Data under study:

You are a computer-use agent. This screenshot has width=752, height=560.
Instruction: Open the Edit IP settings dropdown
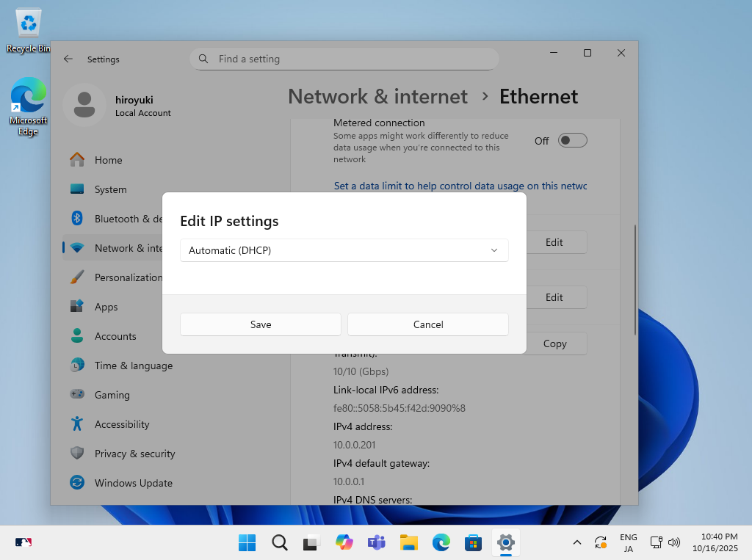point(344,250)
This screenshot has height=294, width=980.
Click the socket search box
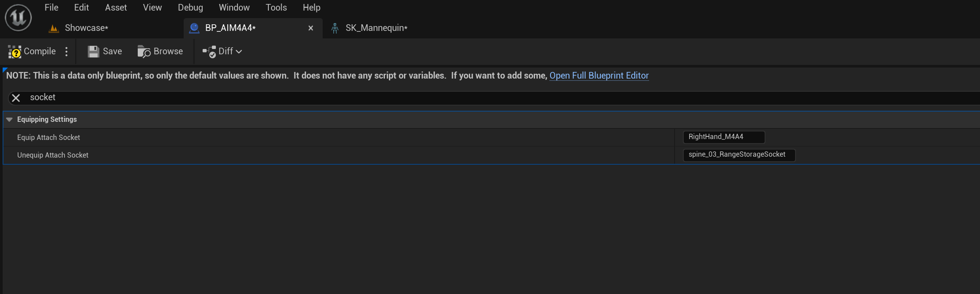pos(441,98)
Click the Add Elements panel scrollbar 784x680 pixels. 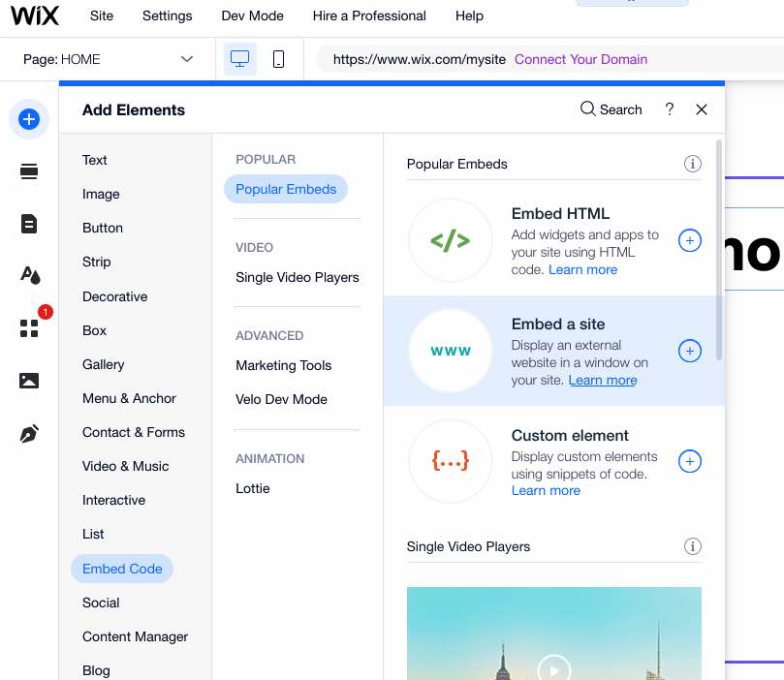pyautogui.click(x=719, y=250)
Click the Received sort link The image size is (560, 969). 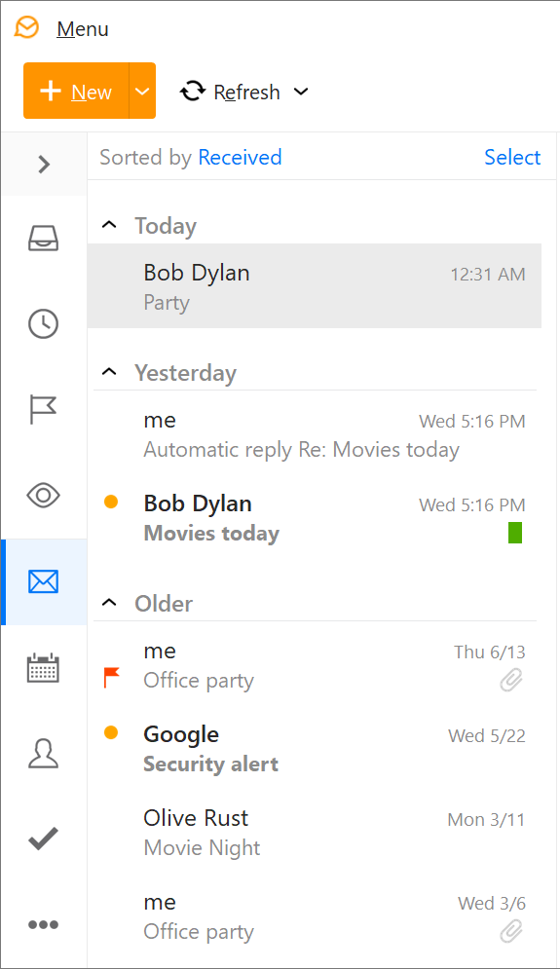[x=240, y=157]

...

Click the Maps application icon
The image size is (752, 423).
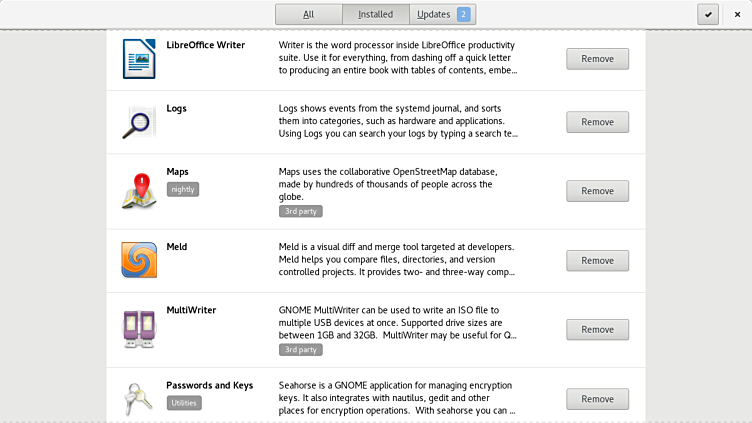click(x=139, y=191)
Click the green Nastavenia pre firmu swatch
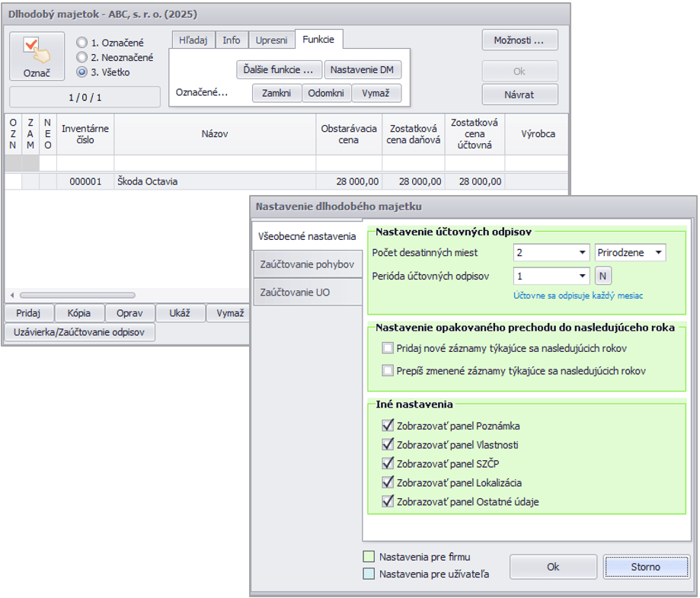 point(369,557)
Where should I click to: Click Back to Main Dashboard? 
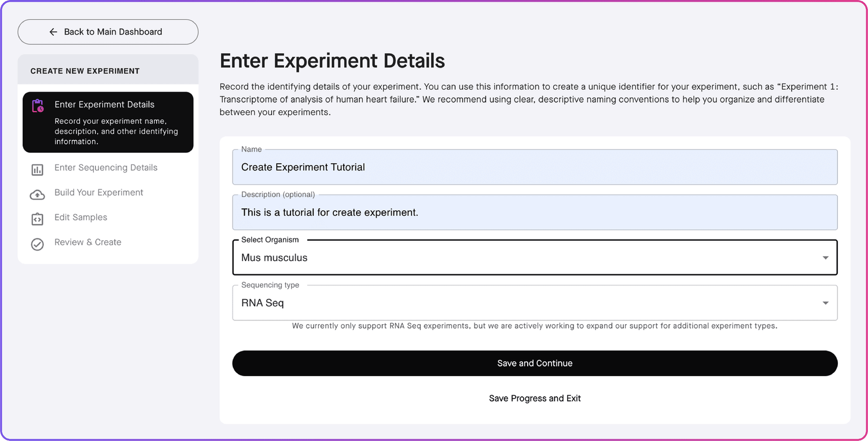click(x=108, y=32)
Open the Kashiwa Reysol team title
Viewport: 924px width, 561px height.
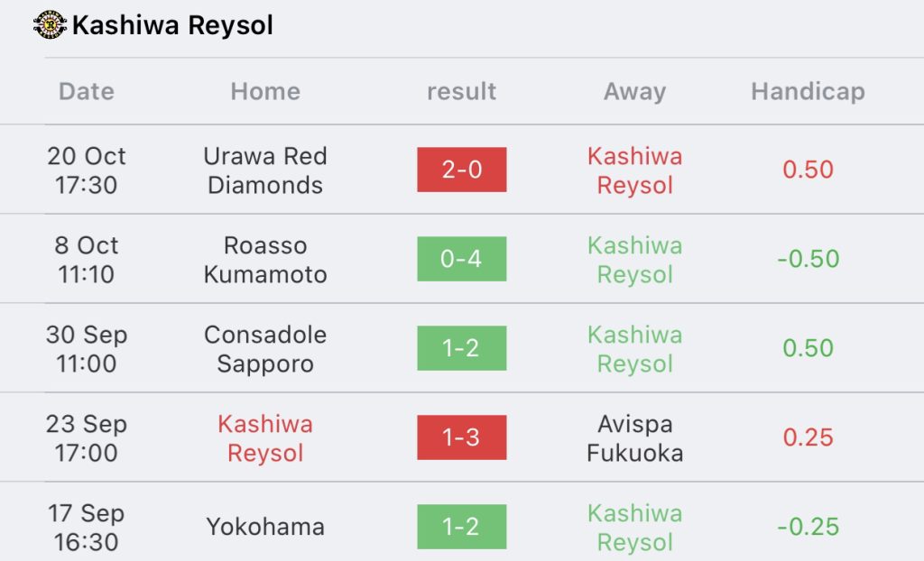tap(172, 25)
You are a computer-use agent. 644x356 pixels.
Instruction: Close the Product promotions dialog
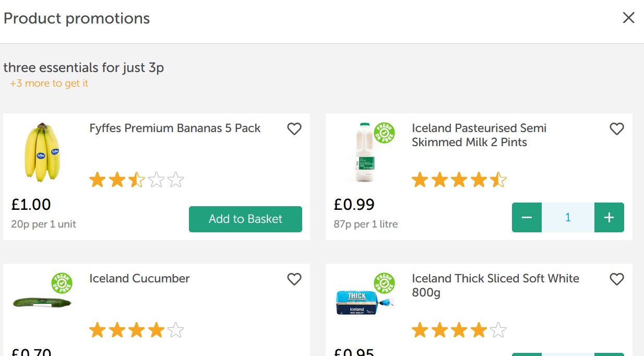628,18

* * *

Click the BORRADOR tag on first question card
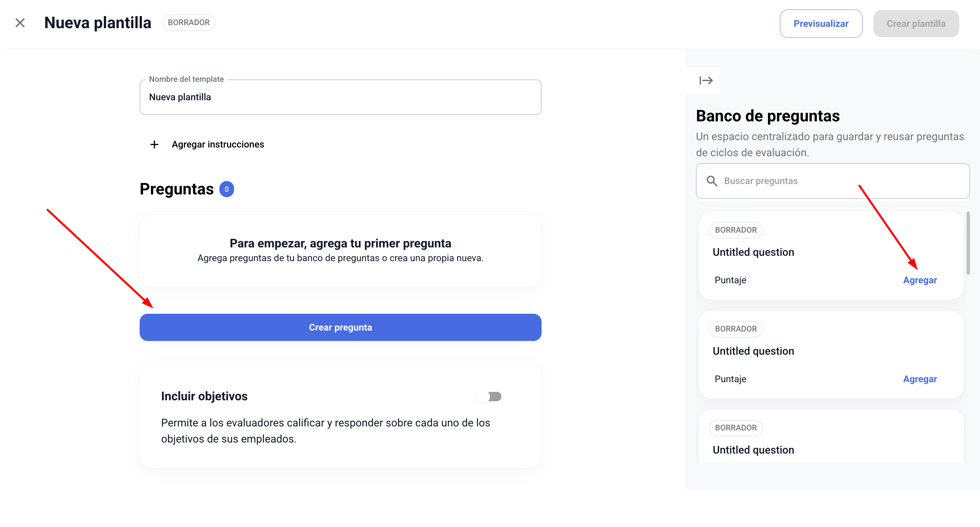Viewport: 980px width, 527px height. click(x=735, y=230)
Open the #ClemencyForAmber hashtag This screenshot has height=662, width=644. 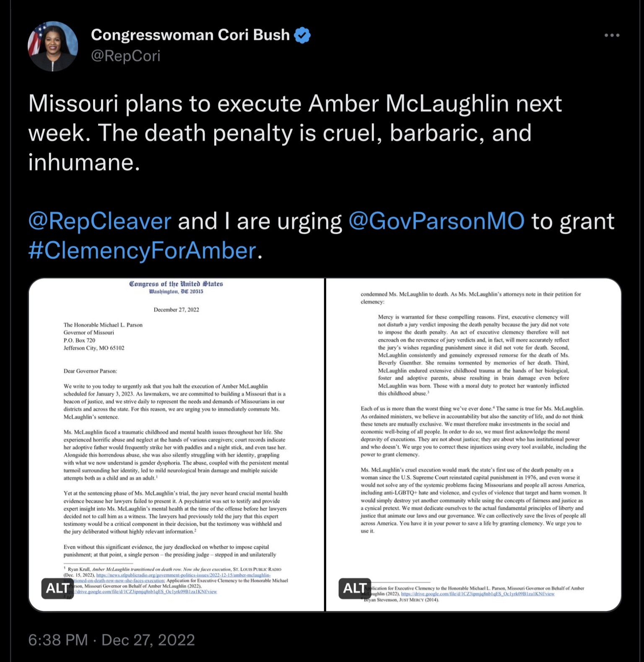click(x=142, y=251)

Prompt:
Filter the records above and copy every line that contains the word "agent".

Task response:
You are a computer-use agent. This screenshot has width=752, height=560.
You are a computer-use agent. 644x356 pixels.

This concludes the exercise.